According to her, the increase in violence in the country demonstrates the government’s disregard for Public Security, but also brings to light a theme widely defended by the left: the campaign to disarm the population. “Demonizing guns and shooting clubs has a direct impact on the increase in violence”, she says.

Zanatta states that, in Santa Catarina, 43% of femicide victims were killed with bladed weapons. “If they had been able to defend themselves, if they had been armed, if the federal government had not made the possibility of self-defense so difficult, they could have avoided their deaths.”

Support and prevention actions

On March 8 of this year, during celebrations of International Women’s Day, the federal government announced a series of measures to combat gender-based violence, including the “retread” of a program launched in 2013, “Woman, Living Without Violence”, through which the “Casa da Mulher Brasileira” units are implemented, in addition to the Women’s Service Center, the 180 dial.

Clicie evaluates the initiatives as positive. “The current government is using a multidisciplinary front, applying the Maria da Penha Law in a transversal way – the woman suffers violence and receives legal, psychological support, a support network and reception”.

However, despite being positive, the initiative still has many flaws, such as a lack of professionals to deal with the large number of processes and low availability of police forces to ensure that protective measures are complied with.

Another point highlighted by Clicie is an attempt to map social projects that the Ministry of Women is carrying out throughout Brazil to create a large database. “Policies for women are like any other public policies. We have to have planning, execution, funding and a strong desire to integrate the various scenarios and problems”, she says.

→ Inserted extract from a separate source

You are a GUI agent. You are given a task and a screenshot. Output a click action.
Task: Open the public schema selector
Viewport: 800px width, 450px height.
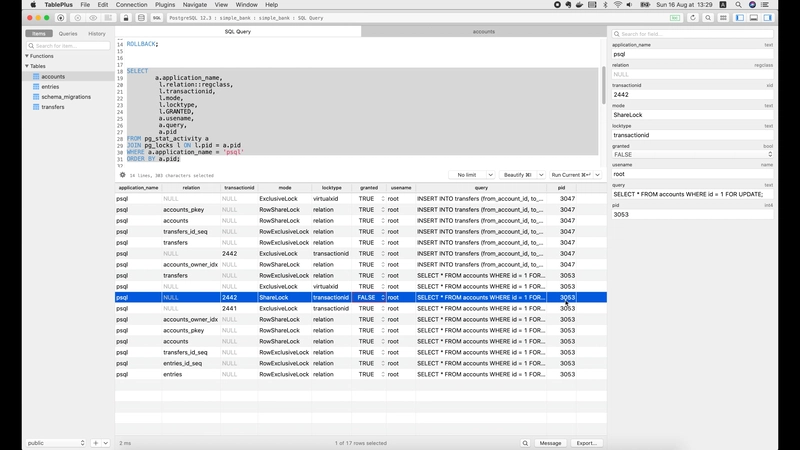56,443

When contacted for this report on the results of the actions implemented during the 11 months of the Lula government, the Ministry of Women had not commented at the time of writing this report.

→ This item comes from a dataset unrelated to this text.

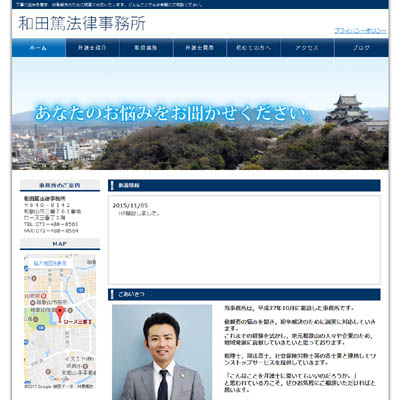Click the castle banner image
400x400 pixels.
pyautogui.click(x=200, y=113)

Use of ankle bracelet, defended by minister, is questioned in study

In a hearing at the Human Rights Commission of the Federal Senate, held on Tuesday (21), the Minister of Women, Cida Gonçalves, stated that there is no need to increase the penalty for committing violence against women, but there must be a trial and punishment, as reported by Agência Senado. To this end, she defends the use of electronic ankle bracelets by men who commit violence against women.

The FBSP survey itself, however, questions this measure and states that, given the results presented in the document, there are reservations regarding the increasingly frequent use of the “budget aimed at combating violence against women to expand projects to monitor aggressors through electronic ankle bracelets”.

According to Congresswoman Zanatta, the gender equality agenda ends up being touted to gain votes in the elections, but in fact, with the exception of the first lady, Rosângela Silva, known as Janja, “women never had any strength in the Lula government”. “Three women were fired to accommodate Centrão men (Ana Moser, Daniela Carneiro, Rita Serrano) and we had a deafening silence from feminists, who are instrumentalized and do not have the coherence to criticize Lula.”